There came through then, in Wick’s need to speak, to get this out of his system, a cascade of grotesque images—of “strange ideas” more monstrous than Mord, some of which I had glimpsed in pictures back in his apartment. Digging gap-jawed leviathans that ate the soil and vomited it back out, transformed but also cleansed of whatever had lived there previous. Flying creatures with many wings that blotted out of the sun and patrolled the skies and killed anyone who opposed the Company. Among other ideas that seemed deranged and terrifying and more like someone’s idea of how to torture the city.
But none of it had gotten past the planning stages … except Mord.
“When the fish project failed,” Wick said, “they abandoned the city rebuild as well. They put Mord in an experimental division. As a kind of punishment.” They blamed him for the fish project, even though it wasn’t his fault, while the Magician suffered not at all. “None of us could have withstood what he was subjected to then, Rachel, what he was selected for.” Was that true? Or was Mord always susceptible? I didn’t think Wick had the perspective to know. “He could still speak and understand as they modified him and kept modifying him, until it drove him mad.” The only outlet, the only relief: to keep a record, which Wick had smuggled out in a broken telescope through another employee after Wick left the Company. Along with the plans that had helped Wick become someone who “made” biotech, or at least modified it.

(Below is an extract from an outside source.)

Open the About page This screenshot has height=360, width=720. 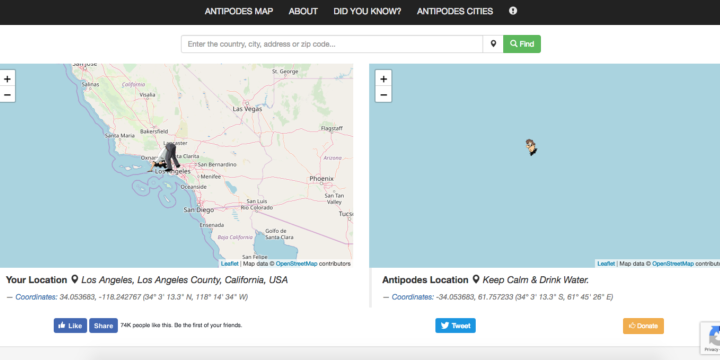coord(303,11)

There was more, but no matter how Wick tried to articulate it, some things can only be understood when experienced, and I had not experienced what Wick had experienced inside the Company.

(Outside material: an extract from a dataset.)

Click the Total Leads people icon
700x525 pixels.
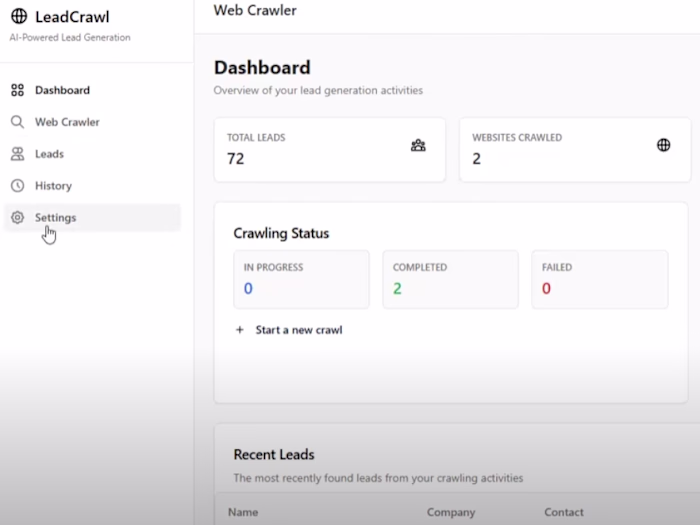(x=418, y=145)
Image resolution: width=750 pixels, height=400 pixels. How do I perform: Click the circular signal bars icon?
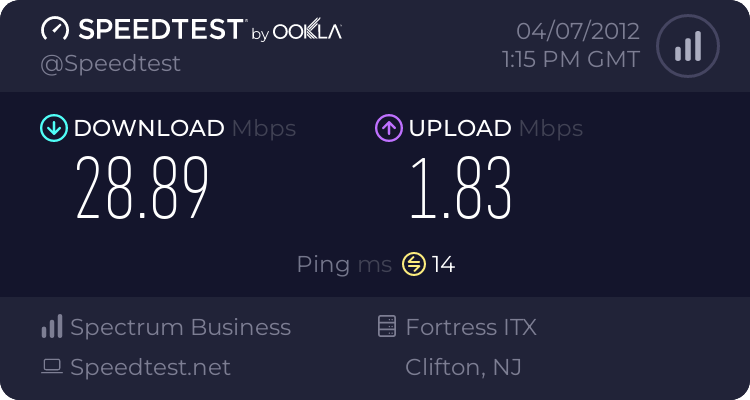click(x=688, y=46)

Today, Mord had tried to kill us by crushing us under his tread. Today, he was several stories tall and a monster. Wick was grappling with this, with the shock as much as I was, the wrenching dislocation of trying to make two separate worlds match up, the one that was normal and the one that was grotesque, the old and the new—the struggle to make the mundane and the impossible coexist just as it seemed impossible I had ever trailed my fingers through the water of a pond to let the little fish nibble or watched mudskippers through a school-yard fence or eaten at a fancy restaurant.
He could still speak and be understood.
The truth was, I didn’t want Mord to be more like us. I wanted him to be less like us. To be able to say when he murdered, when he pillaged, that he was a psychotic beast, a creature without the possibility of redemption, with no humanity in him. I wanted something to be the same in the old world as in the new.
So I listened in silence and I nodded and made noises like I understood. Yet my attention was elsewhere. The letter burned. It was like a grenade, there in my pocket, and only I could determine when it would go off. Was Wick telling me this, allying himself with Mord, to prepare me for something in the letter? Or was he telling me this to lessen the impact of the letter? Or was this one last attempt to dissuade me from coming with him?
We did not discuss the letter again, or the plan to go south. That was already set, and Wick knew better than to bring it up again.